With a new Congress being sworn in in January, we have some momentum right now to fix things before May when the stay-of-enforcement expires. At the very least, head to the AMA Rapid Response website and take two minutes to have your voice heard on Capitol Hill (http://ama-cycle.org/legisltn/rapidresponse.asp). You can also join a Facebook group to show your support. Last but not least, your representatives in Congress need a personal reminder to put this on the legislative agenda as soon as their new term starts next year.

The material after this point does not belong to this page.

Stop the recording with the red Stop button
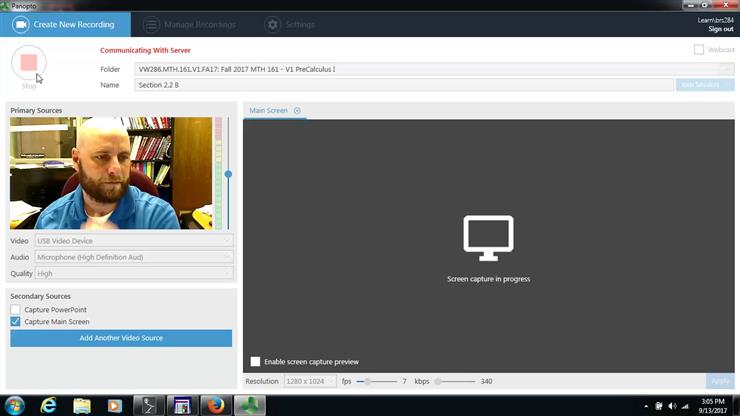The height and width of the screenshot is (416, 740). click(28, 63)
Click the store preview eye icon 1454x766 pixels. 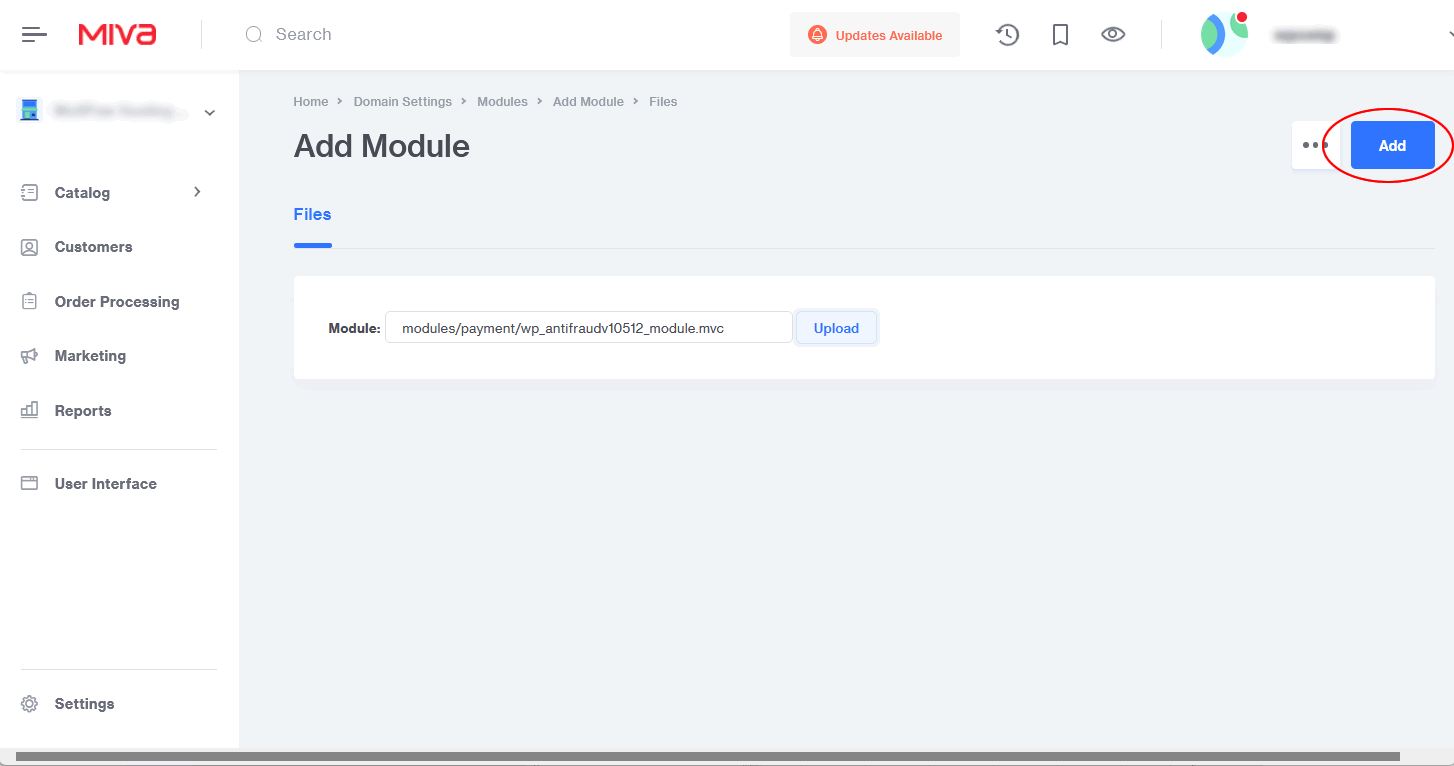click(x=1113, y=34)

If you don’t think your voice will be heard, you’re wrong! Motorcyclists were the ONLY consumer group to receive a stay of enforcement in 2009. That happened because our voices were heard loud and clear in Washington D.C. It’s time to shout once again.

If you’re an AMA member (if not, join!), check out the article titled ‘Countdown to Disaster” in the December issue of American Motorcyclist. It clearly articulates the issue. Below is the full, uncut interview Cobra submitted as the AMA was preparing for this article. Let us know what you’re doing and what the response has been (good or bad). I’m confident we’ll come out on the winning end of this thing, but it will take effort on everyone’s part. Go get ‘em!

QUESTIONS & ANSWERS – Sean Hilbert, Cobra Moto, LLC

1.) What are the dangers of kids riding full-size dirt bikes and ATVs?

The dangers are clearly articulated in published data that show vast differences in safety statistics between full sized and ‘right-sized’ vehicles for young riders. This is one of the key points of this fight. It’s not simply that there were a few unfortunate unintended consequences of the CPSIA; the law does just the opposite of its intention and actually makes things MORE dangerous for kids. We need to ensure that Congress and the CPSA are well educated on this point.

2.) What will the lack of kids’ machines mean for family recreation?

At a time when getting kids out of the house and away from their X-Box is becoming more difficult by the day, I think it’s exceedingly critical that as a society we open pathways for outside recreation…not close them down.

3.) What will the lack of kids machines mean for dealers?

I don’t have any specific data to support this, but my strong hunch is that many of the dealer closures over the past eighteen months can be traced directly back to the Spring of 2009 when dealers were forced to pull youth machines off the floor. Youth machines provide a significant amount of revenue for many dealers, and these products bring young, new customers into showrooms.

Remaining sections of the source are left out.